- _AIM OF THE TASK_
Can you continue the excerpt from Hincmar's inquiry into the divorce of Lothar and Theutberga, picking up after its last sentence?

- _ARTICLE_
■ ■ ■ ■

1. Hincmar of Rheims, “Concerning the divorce of Lothar and Theutberga”
Note: this excerpt comes from a treatise written by Hincmar concerning the whole affair. It is very long (many hundreds of pages) and divided into a number of ‘inquiries’, each of which is paired with Hincmar’s ‘response’. In the ‘inquiries’ Hincmar sets out the alleged facts and the arguments of Lothar’s supporters; in the responses, he marshals evidence from many authorities (mostly the bible) to counter and contradict Lothar’s party.  What follows is a lengthy section of the first inquiry, in which Hincmar reveals most of the facts of the case as it existed in 860.

First Inquiry [interrogatio]
        Indeed, they claim in their first charge [that] the wife of the lord king Lothar was indeed charged first with dishonor, alleging that her brother committed a crime with her by masculine intercourse between the femurs, in the same manner as men are accustomed to perform sinful acts with other men.  Moreover, from this she became pregnant; on account of this and in order to hide her shame [ut celaretur flagitium], she drained a potion and aborted the fetus .
        She denied this, but the source and witnesses of this proof were lacking.  So, by the judgment of noble laymen, at the decree [consultu] of the bishops, and with the consent of the king himself, the champion [vicarius] of that woman underwent the ordeal of boiling water.  When afterwards he was found to be uncooked [incoctus], that woman was restored to the marital bed and to her royal husband, through the decree by which it had been suspended.  And thus after a space of time, we do not know whether  concerning the same deed or concerning something which took place after the marriage had been initiated, a little book just like that we have transmitted to you is known to have been drawn up by certain bishops and, through the mouths of certain men, to have been made public; [saying] that on account of a secret confession, which the little book sets forth, all of you other bishops, having spoken about it, ought to utterly remove her from marital union.  And if you require anything more, you ought to be urged to consider [Latin: dare] that the book was attested by her own hand, so that just as Ebo, formerly archbiship of Rheims was removed from his see and status through a book with a secret confession, so too ought this woman to be removed from her marital consort on account of a book containing a secret confession.

■ ■ ■ ■

- _DATA EXCERPTS_
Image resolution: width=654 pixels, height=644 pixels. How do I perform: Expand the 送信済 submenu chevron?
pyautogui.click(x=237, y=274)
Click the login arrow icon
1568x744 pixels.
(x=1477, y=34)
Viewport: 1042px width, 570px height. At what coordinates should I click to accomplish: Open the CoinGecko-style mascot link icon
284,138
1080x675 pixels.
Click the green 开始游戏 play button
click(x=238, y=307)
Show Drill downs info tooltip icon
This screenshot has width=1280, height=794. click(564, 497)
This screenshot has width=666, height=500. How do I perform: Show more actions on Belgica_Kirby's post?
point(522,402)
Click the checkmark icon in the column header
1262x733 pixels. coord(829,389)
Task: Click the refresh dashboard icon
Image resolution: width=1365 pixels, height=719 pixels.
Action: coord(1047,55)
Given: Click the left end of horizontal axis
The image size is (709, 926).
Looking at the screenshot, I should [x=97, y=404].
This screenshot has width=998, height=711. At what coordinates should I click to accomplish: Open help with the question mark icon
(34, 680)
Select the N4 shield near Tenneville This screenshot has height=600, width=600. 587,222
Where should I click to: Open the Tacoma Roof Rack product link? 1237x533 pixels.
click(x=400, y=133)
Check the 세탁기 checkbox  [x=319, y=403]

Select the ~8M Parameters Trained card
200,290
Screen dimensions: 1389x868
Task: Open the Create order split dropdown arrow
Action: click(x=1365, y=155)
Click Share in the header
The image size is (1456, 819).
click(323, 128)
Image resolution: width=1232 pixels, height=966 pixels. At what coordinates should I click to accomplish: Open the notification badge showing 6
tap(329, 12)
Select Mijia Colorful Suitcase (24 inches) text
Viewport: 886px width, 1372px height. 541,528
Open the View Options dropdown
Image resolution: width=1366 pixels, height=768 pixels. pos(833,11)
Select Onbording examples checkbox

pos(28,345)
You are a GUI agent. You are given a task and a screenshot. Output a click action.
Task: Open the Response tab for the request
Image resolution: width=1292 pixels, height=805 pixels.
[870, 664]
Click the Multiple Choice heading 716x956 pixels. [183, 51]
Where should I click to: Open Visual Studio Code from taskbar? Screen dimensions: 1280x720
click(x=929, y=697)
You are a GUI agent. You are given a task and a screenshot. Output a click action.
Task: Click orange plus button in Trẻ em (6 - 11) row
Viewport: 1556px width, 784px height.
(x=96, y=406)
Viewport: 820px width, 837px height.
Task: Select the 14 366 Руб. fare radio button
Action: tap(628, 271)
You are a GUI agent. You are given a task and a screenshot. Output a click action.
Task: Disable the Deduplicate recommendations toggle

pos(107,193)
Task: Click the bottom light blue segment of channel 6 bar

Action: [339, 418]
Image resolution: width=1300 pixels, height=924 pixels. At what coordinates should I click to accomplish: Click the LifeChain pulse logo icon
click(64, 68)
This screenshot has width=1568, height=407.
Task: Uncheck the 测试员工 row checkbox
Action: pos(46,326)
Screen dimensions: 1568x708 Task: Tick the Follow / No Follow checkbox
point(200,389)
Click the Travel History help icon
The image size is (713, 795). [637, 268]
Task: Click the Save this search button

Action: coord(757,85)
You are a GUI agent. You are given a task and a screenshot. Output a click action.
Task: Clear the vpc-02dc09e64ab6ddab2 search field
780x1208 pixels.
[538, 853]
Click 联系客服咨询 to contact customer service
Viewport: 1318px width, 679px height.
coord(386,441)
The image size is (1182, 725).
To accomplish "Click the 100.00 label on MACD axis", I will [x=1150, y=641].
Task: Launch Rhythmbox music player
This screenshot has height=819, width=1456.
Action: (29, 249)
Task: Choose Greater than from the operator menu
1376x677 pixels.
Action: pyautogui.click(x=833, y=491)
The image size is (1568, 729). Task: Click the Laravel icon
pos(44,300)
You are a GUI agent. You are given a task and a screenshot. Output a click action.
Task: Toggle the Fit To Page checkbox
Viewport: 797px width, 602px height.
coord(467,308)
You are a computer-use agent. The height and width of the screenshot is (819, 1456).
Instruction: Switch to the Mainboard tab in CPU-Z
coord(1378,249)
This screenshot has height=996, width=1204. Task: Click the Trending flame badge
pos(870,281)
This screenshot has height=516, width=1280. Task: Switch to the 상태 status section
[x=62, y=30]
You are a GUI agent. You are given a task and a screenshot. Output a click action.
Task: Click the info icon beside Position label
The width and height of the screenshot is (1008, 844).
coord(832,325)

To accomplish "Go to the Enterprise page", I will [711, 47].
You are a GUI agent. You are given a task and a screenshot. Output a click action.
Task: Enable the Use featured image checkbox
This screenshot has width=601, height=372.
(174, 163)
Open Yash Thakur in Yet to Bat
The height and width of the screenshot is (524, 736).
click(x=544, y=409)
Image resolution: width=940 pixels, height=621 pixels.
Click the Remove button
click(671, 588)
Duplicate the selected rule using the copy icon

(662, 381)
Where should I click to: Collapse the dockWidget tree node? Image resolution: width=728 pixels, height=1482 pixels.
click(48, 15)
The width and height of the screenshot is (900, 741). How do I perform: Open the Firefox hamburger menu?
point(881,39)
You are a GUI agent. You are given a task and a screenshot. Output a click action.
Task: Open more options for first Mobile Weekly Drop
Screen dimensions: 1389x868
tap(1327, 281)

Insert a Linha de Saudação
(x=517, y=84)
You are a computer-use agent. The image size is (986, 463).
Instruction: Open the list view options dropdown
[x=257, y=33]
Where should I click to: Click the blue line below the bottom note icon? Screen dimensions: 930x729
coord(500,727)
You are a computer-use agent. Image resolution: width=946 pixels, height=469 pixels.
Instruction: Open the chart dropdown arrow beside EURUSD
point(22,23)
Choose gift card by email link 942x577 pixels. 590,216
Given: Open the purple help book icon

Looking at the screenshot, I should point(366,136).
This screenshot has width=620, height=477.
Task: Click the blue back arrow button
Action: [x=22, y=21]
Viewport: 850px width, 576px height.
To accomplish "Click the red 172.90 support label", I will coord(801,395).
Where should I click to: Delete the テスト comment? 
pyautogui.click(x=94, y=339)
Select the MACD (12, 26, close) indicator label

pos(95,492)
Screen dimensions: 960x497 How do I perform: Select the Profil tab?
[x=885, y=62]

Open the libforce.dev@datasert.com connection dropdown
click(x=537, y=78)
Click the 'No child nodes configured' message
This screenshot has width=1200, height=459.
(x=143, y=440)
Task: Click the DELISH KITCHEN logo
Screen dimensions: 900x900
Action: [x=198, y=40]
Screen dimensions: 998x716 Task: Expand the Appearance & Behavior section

■ ■ ■ ■

- _TASK RESULT_
        But concerning the venerable archbishop of Rheims it was said to us that he consented [to his removal] in the following way: through bishops, namely Wenilo archbishop of Rouen and Bishop Hildegar, he fully outlined his vices in his own words, and through Adventius, with whom he spoke about his case at Rheims, he sent letters containing his consent to the royal assembly and to the episcopal synod. Also through the same Adventius he sent his letters [of consent] to the apostolic see.  For this reason what is held therein from truth following authority we command to be remanded to us by you for the sake of truth, which is God’s.

The text of the eight chapters of the little book is known to be the following:

1. We bishops, who having been summoned, recently came together at the palace of Aix-la-Chapelle wish to bring to the notice of our brothers and fellow-bishops what we experienced there, or, better, what we found out there. We do this so that they, listening to the ear of their hearts and bodies, shall distinguish and with unanimous counsel shall discover what solution and what end they shall place on the following case.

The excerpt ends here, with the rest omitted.